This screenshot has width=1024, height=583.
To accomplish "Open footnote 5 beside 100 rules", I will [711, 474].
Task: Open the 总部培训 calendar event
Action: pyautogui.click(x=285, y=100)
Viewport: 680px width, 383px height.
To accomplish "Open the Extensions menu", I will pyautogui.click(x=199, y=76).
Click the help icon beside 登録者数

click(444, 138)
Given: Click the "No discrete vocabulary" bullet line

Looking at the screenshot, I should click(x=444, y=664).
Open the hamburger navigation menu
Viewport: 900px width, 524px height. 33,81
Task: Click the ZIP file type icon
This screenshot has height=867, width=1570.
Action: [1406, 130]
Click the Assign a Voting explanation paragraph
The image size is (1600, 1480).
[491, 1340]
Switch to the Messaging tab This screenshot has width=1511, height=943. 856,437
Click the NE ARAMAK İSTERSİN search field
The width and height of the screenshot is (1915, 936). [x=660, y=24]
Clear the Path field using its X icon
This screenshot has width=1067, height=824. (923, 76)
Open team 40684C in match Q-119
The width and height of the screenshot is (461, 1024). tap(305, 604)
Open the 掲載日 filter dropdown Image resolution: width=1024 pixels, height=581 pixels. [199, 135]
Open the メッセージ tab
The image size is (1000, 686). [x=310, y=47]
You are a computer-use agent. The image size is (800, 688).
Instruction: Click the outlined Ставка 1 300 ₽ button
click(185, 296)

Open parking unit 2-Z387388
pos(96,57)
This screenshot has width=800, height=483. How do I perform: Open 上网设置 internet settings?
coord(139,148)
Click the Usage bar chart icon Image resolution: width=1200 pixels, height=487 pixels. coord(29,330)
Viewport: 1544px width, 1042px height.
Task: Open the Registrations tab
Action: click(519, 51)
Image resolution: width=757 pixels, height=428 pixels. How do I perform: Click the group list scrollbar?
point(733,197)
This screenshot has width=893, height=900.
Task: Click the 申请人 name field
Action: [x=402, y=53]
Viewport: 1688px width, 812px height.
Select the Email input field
____________
» Problem requirements
Every record must appear in the answer exactly as written.

» Written solution
This screenshot has width=1024, height=583.
To accomplish "Open footnote 5 beside 100 rules", I will [711, 474].
Task: Open the 总部培训 calendar event
Action: pyautogui.click(x=285, y=100)
Viewport: 680px width, 383px height.
To accomplish "Open the Extensions menu", I will pyautogui.click(x=199, y=76).
Click the help icon beside 登録者数

click(444, 138)
Given: Click the "No discrete vocabulary" bullet line

Looking at the screenshot, I should click(x=444, y=664).
Open the hamburger navigation menu
Viewport: 900px width, 524px height. 33,81
Task: Click the ZIP file type icon
This screenshot has height=867, width=1570.
Action: [1406, 130]
Click the Assign a Voting explanation paragraph
The image size is (1600, 1480).
[491, 1340]
Switch to the Messaging tab This screenshot has width=1511, height=943. 856,437
Click the NE ARAMAK İSTERSİN search field
The width and height of the screenshot is (1915, 936). [x=660, y=24]
Clear the Path field using its X icon
This screenshot has width=1067, height=824. (923, 76)
Open team 40684C in match Q-119
The width and height of the screenshot is (461, 1024). tap(305, 604)
Open the 掲載日 filter dropdown Image resolution: width=1024 pixels, height=581 pixels. [199, 135]
Open the メッセージ tab
The image size is (1000, 686). [x=310, y=47]
You are a computer-use agent. The image size is (800, 688).
Instruction: Click the outlined Ставка 1 300 ₽ button
click(185, 296)

Open parking unit 2-Z387388
pos(96,57)
This screenshot has width=800, height=483. How do I perform: Open 上网设置 internet settings?
coord(139,148)
Click the Usage bar chart icon Image resolution: width=1200 pixels, height=487 pixels. coord(29,330)
Viewport: 1544px width, 1042px height.
Task: Open the Registrations tab
Action: click(519, 51)
Image resolution: width=757 pixels, height=428 pixels. How do I perform: Click the group list scrollbar?
point(733,197)
This screenshot has width=893, height=900.
Task: Click the 申请人 name field
Action: [x=402, y=53]
Viewport: 1688px width, 812px height.
Select the Email input field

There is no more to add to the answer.